Тут уместно, пожалуй, совершить еще одно неуместное отступление и рассказать об Иде Петровне Куппонен. Объяснить причину ее особой привязанности к нашей семье.

Ида Петровна была из тех людей, кто встретился лицом к лицу с лютым бесчеловечьем и, встретившись потом с самым заурядным человеческим бытом, ответила на эту заурядность незаурядной благодарностью. Историю свою Ида поведала мне лишь постепенно, урывками, со страхом. Да и начала рассказывать далеко не сразу и не по собственной воле.

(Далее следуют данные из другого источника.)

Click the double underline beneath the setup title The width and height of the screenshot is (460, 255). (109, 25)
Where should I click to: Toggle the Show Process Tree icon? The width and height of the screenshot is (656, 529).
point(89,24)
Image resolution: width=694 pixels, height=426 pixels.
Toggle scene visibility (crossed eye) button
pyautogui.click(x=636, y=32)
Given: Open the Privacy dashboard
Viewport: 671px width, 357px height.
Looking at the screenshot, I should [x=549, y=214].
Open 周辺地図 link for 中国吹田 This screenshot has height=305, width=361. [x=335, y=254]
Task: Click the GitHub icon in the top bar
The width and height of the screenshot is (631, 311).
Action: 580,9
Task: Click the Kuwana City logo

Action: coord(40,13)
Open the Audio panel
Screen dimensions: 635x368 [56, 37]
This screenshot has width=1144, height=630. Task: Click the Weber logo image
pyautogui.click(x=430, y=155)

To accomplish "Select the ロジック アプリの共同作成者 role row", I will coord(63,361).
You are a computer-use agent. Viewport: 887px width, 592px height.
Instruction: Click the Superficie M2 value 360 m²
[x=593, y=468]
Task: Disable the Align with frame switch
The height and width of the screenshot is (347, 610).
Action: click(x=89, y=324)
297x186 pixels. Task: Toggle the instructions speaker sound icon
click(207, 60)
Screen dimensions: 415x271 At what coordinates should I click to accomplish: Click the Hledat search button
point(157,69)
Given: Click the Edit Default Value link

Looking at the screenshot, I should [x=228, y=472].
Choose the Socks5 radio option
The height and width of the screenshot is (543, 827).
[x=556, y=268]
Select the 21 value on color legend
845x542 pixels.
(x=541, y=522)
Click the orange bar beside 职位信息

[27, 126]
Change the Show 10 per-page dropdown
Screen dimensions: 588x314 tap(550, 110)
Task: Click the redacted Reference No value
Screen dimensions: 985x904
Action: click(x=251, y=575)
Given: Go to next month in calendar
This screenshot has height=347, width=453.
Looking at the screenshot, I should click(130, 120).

Сообщить мне свою биографию ее вынудил случай.

Однажды вечером, когда Люша уже спала, я вышла зачем-то в кухню.

Иды нет, а дверь на лестницу открыта.

Я туда. На площадке нашей черной лестницы (парадной в квартире на Литейном не было) стоял возле Иды худой, неказистый мальчонка лет семи, в поношенной курточке, в залатанных башмаках, и быстро говорил ей что-то по-фински. Ида отвечала сердито и, увидев в дверях меня, чуть не столкнула мальчика с лестницы.

– Это чей? Ида, кто это? Мальчик, как тебя зовут?

– Матти, – ответил он робко. И схватившись за Идину руку: – Мама.

Ида снова оттолкнула его. Мне стоило больших усилий заставить их обоих войти в кухню. Еще больших – заставить Иду накормить Матти и устроить ему на раскладушке постель. Утром, когда я поднялась, его уже не было и раскладушка вынесена в чулан.

– Ида, это ваш сын? – спросила я. – Где же он живет?

– На Лахте, у моего двоюродной сестра, – отвечала Ида неохотно. – Мальчишка приехала без спросу. Она больше сюда не приедет. Я ему запретил.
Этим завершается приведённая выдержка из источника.